ABSTRACT
Background:
Existing POP surgery methods repair vagina and ignore ligaments. The 1993 Integral Theory created a new strategy for pelvic floor surgery, site specific ligament repair
Aim:
The objective of this study was to evaluate the anatomical and symptomatic success rates of a modified infracoccygeal sling procedure (P-IVS) for apical prolapse.
Methods:
267 patients with symptomatic POP in various grades, underwent P-IVS operation between October 2009 and January 2014 modified by suturing each side of the tape to the sacrospinous ligament. Where required a modified anterior transobturator mesh (ATOM) procedure was performed for cystocele. All had follow-up for at least 1 year.
Results:
Mean age was 54.9 (28-88) years, mean operation time 149.8 (95-225) minutes, mean hospital stay 2.9 (1-10) days and mean follow up time 28.7 (12-63) months. Preoperatively 86.5% of the patients had anterior, 99% had posterior and 100% had apical prolapse.
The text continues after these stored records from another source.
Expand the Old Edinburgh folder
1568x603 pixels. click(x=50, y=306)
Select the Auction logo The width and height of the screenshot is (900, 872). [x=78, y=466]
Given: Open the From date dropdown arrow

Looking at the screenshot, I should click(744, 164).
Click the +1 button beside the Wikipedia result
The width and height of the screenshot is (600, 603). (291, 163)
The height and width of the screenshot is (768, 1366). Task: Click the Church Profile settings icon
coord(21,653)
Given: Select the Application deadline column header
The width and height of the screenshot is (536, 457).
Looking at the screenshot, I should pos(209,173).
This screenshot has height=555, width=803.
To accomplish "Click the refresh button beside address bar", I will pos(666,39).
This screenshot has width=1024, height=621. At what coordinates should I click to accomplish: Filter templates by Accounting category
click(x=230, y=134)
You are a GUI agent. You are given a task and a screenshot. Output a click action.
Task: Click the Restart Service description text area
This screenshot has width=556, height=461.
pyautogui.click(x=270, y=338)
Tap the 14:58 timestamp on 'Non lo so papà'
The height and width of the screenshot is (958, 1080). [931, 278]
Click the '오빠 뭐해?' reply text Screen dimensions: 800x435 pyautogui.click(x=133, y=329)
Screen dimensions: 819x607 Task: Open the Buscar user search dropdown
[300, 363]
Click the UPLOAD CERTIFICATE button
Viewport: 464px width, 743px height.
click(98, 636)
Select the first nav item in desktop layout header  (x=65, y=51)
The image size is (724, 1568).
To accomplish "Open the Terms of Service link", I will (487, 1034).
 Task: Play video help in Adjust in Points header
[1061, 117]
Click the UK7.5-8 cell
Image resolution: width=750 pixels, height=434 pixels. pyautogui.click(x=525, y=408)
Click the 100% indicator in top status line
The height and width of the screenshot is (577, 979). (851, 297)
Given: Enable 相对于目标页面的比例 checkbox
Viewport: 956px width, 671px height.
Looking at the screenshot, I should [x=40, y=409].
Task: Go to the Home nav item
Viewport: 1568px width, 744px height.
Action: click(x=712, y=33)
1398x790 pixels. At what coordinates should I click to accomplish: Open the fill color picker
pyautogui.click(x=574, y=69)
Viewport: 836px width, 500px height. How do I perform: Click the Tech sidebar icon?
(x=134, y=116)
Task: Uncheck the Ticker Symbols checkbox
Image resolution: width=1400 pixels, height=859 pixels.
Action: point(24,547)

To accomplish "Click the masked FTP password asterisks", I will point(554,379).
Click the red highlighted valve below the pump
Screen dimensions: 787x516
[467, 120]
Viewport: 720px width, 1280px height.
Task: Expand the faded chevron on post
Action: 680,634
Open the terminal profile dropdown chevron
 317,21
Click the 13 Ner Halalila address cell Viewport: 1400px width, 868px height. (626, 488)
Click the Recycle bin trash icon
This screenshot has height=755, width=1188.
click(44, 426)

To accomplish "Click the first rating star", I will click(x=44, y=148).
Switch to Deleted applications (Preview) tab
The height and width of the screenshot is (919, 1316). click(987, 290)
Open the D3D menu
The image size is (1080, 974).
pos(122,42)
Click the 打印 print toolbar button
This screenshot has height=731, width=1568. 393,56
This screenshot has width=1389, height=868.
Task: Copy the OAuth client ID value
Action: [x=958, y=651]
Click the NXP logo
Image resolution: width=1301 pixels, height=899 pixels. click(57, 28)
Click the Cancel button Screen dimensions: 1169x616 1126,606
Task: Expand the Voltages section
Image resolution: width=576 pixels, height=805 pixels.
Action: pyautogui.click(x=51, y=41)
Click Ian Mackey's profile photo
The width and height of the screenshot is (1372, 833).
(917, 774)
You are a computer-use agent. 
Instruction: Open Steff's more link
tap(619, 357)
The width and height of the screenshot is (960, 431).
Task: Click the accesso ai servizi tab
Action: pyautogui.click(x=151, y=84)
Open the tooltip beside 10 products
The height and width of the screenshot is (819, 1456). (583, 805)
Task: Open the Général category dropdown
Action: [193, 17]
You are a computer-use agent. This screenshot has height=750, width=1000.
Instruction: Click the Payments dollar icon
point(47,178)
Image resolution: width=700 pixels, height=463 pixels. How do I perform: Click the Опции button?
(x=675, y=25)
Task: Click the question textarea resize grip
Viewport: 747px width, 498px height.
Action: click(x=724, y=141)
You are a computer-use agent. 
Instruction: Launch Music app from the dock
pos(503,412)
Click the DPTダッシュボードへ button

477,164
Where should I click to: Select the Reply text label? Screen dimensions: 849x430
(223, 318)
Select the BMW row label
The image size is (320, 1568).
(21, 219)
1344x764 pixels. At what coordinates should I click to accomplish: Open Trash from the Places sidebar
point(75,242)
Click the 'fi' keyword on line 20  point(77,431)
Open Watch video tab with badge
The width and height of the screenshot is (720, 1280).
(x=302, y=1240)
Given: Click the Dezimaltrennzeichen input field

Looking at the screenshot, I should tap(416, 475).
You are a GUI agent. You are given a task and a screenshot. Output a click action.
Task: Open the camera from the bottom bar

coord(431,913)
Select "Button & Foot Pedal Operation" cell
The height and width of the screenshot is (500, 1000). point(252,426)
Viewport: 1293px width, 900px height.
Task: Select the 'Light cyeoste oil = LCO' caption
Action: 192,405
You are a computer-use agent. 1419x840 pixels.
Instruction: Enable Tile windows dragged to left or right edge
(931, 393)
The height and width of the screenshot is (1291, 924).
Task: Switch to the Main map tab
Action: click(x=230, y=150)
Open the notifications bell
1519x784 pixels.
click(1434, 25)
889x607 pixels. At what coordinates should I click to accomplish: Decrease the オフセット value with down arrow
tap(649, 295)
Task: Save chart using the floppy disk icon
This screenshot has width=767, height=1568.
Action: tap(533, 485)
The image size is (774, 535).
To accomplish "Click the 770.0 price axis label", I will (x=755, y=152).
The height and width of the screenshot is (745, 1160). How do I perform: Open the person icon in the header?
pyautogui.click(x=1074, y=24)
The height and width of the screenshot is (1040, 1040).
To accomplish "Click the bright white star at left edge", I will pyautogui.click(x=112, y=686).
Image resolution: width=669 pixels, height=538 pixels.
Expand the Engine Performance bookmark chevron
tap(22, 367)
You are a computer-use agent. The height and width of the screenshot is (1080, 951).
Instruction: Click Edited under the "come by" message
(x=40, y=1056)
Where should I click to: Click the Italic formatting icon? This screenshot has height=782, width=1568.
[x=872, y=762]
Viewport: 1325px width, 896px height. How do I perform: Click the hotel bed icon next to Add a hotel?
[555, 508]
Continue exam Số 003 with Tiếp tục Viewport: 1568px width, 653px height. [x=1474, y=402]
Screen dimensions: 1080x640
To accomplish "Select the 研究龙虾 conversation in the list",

When surgical success was defined as grade 0 or grade 1 according to Baden-Walker, success rates for anterior, posterior and apical compartments at 3rd month were 92.1%, 98.1% and 97.3%; and 82.4%, 96.2% and 95.4% after ≥1 year, respectively. There was a statistically high improvement (p<0001) in all symptoms, such as urinary stress and urge incontinence, nocturia, urgency, pad use, fecal incontinence, difficulty in defecation, pelvic pain and quality of life.
Conclusions:
Total pelvic reconstruction with bilateral SSLF of P-IVS tape in combination with ATOM and TOT, if necessary, has a high success and low complication rate. Experience and strict attention to surgical principles are important for good symptomatic and anatomical results.